| Extracted text |
========
The PCR methods developed in this study were then used to detect and quantify GS1 and GS2 C. concisus in oral and enteric samples collected from patients with IBD and healthy controls.

Detection and Quantification of GS1 and GS2 C. concisus in DNA Samples Extracted from Saliva, Intestinal Biopsies, and Fecal Samples

A total of 56 C. concisus positive samples collected from the human gastrointestinal tract were used for GS1 and GS2 C. concisus quantification, including 27 saliva samples and 29 enteric samples (Tables 3, 4). These samples were collected in a previous study (Mahendran et al., 2011). In that study, multiple intestinal biopsies (each at ileum, caecum, colon, and rectum), were collected from each individual and used for C. concisus detection by the genus PCR. The C. concisus positive intestinal biopsies were used in this study for the quantification of GS1 and GS2 C. concisus. Fecal fluids refer to the liquids containing fecal materials in the draining tubes during the colonoscopy procedure. DNA samples of intestinal biopsies were extracted previously (Mahendran et al., 2011). DNA samples of the saliva and fecal fluids were extracted in this study using the ISOLATE fecal DNA kit (Bioline) following the manufacturer's instructions. Azathioprine, mercaptopurine, and 5-aminosalicylic acid were shown to affect C. concisus growth, however the samples used in this study were collected from the patients who have not received any treatment (Liu et al., 2017).

GS1-PCR and GS2-PCR methods were used to detect the presence of GS1 and GS2 C. concisus in DNA samples extracted from saliva and fecal fluids. PCR reactions had 25 μl in volume, containing 2.5 μl of 10 × DNA polymerase buffer, 2.5 μl of 10 × dNTP, 1.5 μl of 25 mM MgCl₂, 1 μl of 10 pmol forward primer, 1 μl of 10 pmol reverse primer, 12.5 μl of nuclease-free water, 2 μl of DNA template and 2 μl of Taq polymerase. DNA templates used were 5 ng DNA extracted from saliva, 100 ng DNA extracted from intestinal biopsies and 50 ng DNA extracted from fecal fluids. A PCR reaction without bacterial DNA was used as the negative control. Positive PCR products were sequenced as previously described using BigDye^TM terminator chemistry (Applied Biosystems, Foster City, USA) (Mahendran et al., 2011). The sequences of the PCR products were compared to the 23S rRNA sequences of the corresponding C. concisus strains (Chung et al., 2016).

DNA samples extracted from saliva, fecal samples and intestinal biopsies were then subjected to GS1-rtPCR and GS2-rtPCR for quantification. The results were presented as copy numbers, amplified using 5 ng DNA extracted from saliva, 100 ng DNA extracted from intestinal biopsies and 50 ng DNA extracted from fecal fluids. The copy numbers of amplified C. concisus GS1 and GS2 in clinical samples were determined using standard curves that were generated using DNA extracted from GS1 strain P14UCO-S2 and GS2 strain 13826, respectively. Non-template control group was included in each run. For each run, the melting curves of individual samples were checked.
========
| Entries supplied |
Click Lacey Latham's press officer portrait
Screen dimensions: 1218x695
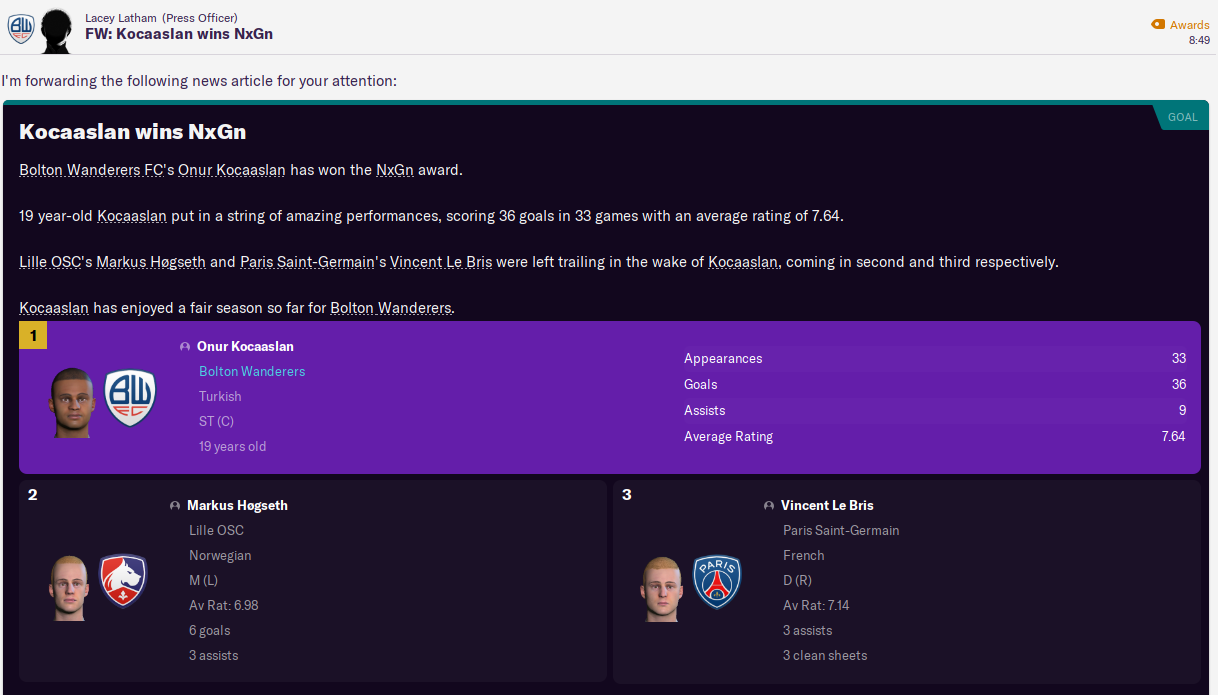(x=56, y=30)
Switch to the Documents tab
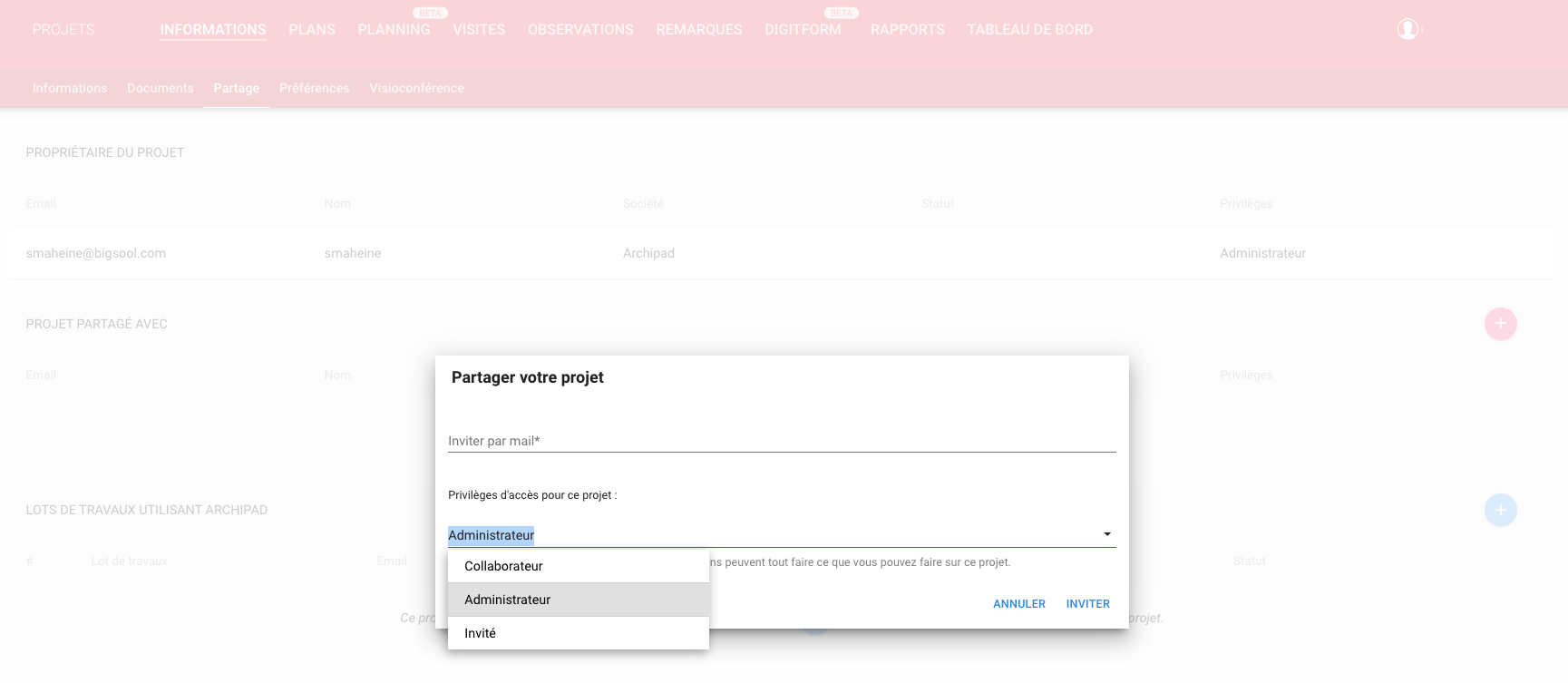 pyautogui.click(x=161, y=88)
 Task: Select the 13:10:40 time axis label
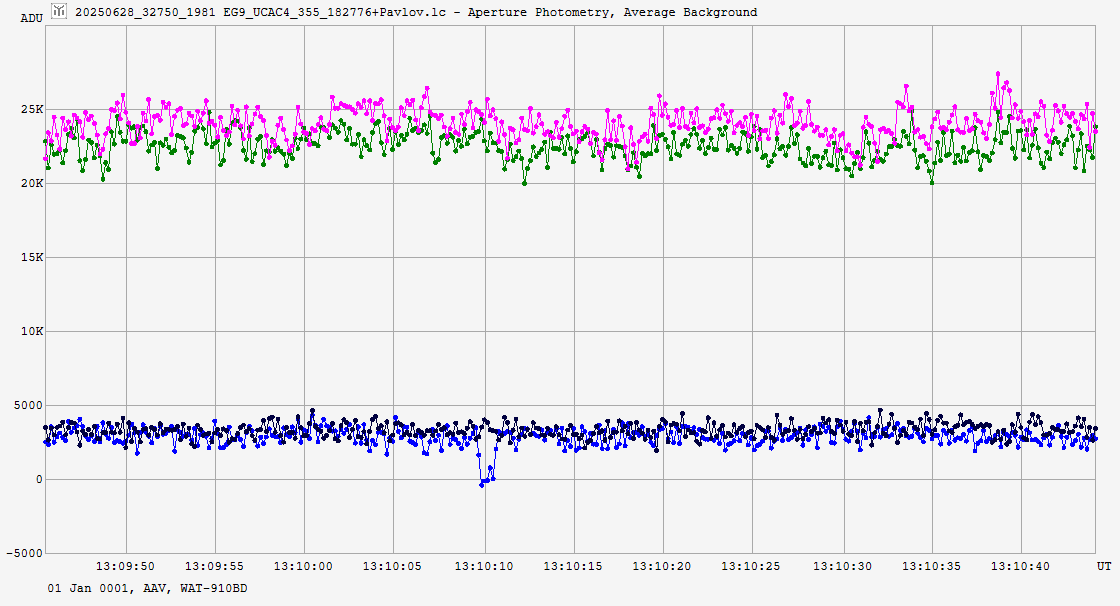(1021, 566)
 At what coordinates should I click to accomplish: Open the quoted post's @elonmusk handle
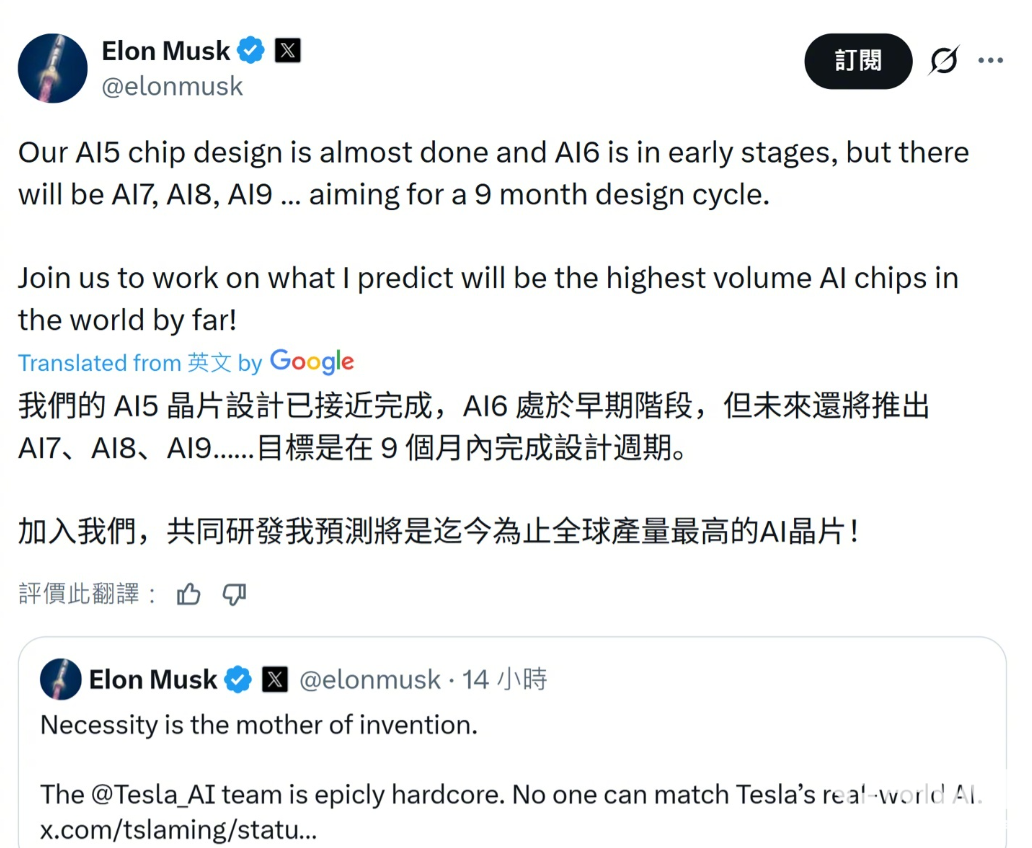tap(370, 680)
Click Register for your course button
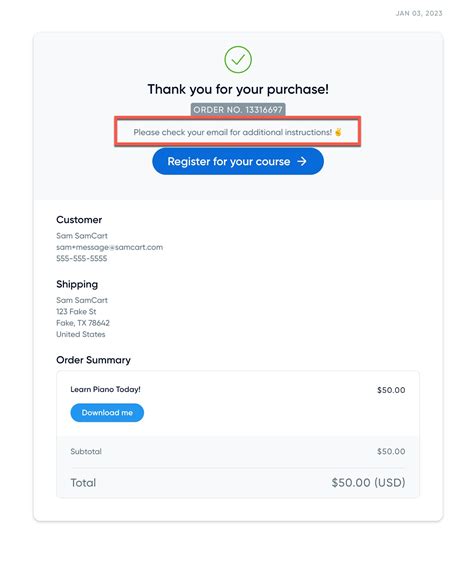The width and height of the screenshot is (474, 570). point(238,161)
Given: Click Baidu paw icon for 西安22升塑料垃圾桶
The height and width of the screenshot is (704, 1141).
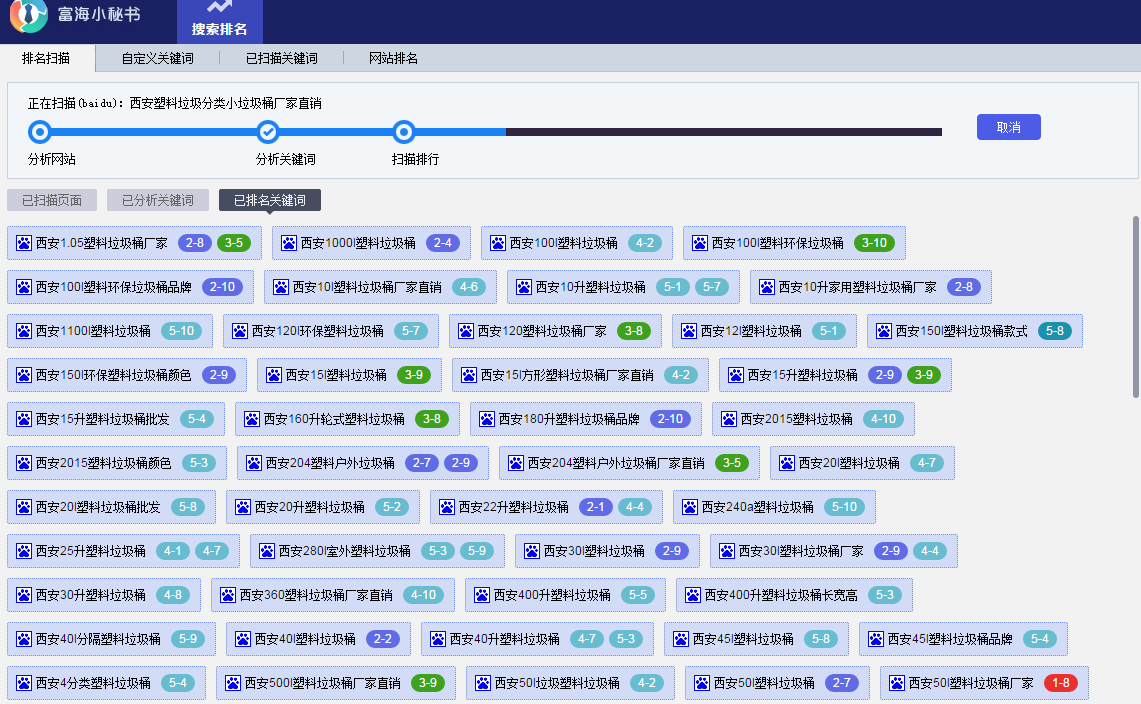Looking at the screenshot, I should pyautogui.click(x=446, y=507).
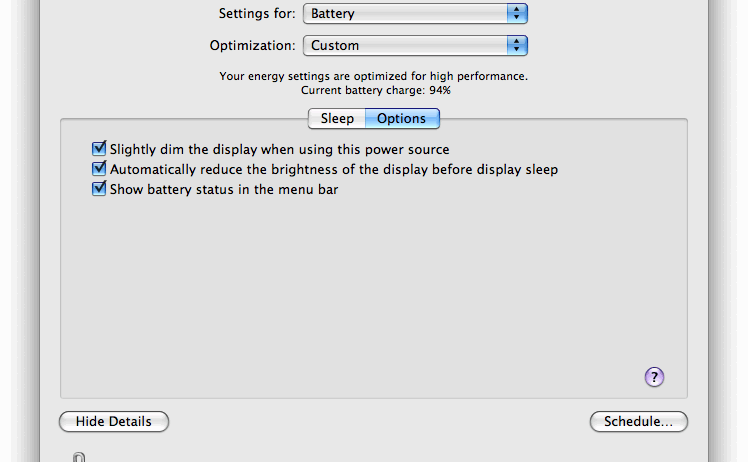This screenshot has width=748, height=462.
Task: Disable automatic brightness reduction before display sleep
Action: click(99, 169)
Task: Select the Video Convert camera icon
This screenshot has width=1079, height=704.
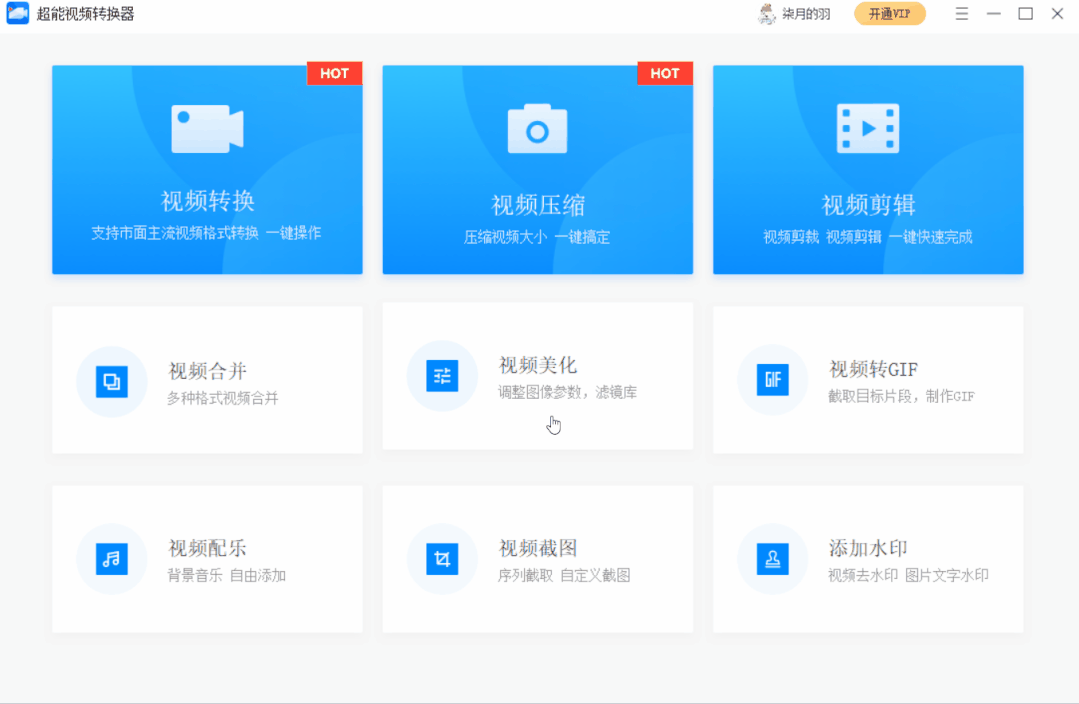Action: 207,127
========
| Exercise tasks |
- A) Retype the part of the C. concisus text starting with "DNA samples extracted from saliva, fecal" and going on through "samples were checked.".
- B) According to the C. concisus text, which kit was used to extract DNA from the saliva and fecal fluids?
- C) Carry on the C. concisus text from the point where it stops.
The records are separate material from the C. concisus text.

| Expected outputs |
- A)
DNA samples extracted from saliva, fecal samples and intestinal biopsies were then subjected to GS1-rtPCR and GS2-rtPCR for quantification. The results were presented as copy numbers, amplified using 5 ng DNA extracted from saliva, 100 ng DNA extracted from intestinal biopsies and 50 ng DNA extracted from fecal fluids. The copy numbers of amplified C. concisus GS1 and GS2 in clinical samples were determined using standard curves that were generated using DNA extracted from GS1 strain P14UCO-S2 and GS2 strain 13826, respectively. Non-template control group was included in each run. For each run, the melting curves of individual samples were checked.

- B) The ISOLATE fecal DNA kit (Bioline).

- C)
Meta-Analysis of the Prevalence of GS1 and GS2 C. concisus in Isolated Oral and Enteric C. concisus Strains in Publicly Available Databases

A literature search was performed in January 2017 and relevant publications were initially identified using the searching terms “Campylobacter concisus” in PubMed and Web of Science. The identified publications were then refined using searching terms “Campylobacter concisus isolation,” “Campylobacter concisus genomospecies,” and “Campylobacter concisus genotypic.” The identified publications following the refined search were manually inspected and studies containing defined C. concisus genomospecies were included in the analysis. In these studies, amplified fragment length polymorphism (AFLP), PCR targeting 23S rRNA gene, sequences of housekeeping genes and sequences of C. concisus core genomes were used for C. concisus genomospecies identification (Aabenhus et al., 2005; Engberg et al., 2005; Kalischuk and Inglis, 2011; On et al., 2013; Mahendran et al., 2015; Chung et al., 2016; Nielsen et al., 2016). These methods were consistent in defining GS1 and GS2 C. concisus (Aabenhus et al., 2005; Engberg et al., 2005; Kalischuk and Inglis, 2011; On et al., 2013; Mahendran et al., 2015; Chung et al., 2016; Nielsen et al., 2016). Given this, GS1 and GS2 C. concisus strains defined by these methods were combined and used for analysis of the prevalence of GS1 and GS2 C. concisus strains.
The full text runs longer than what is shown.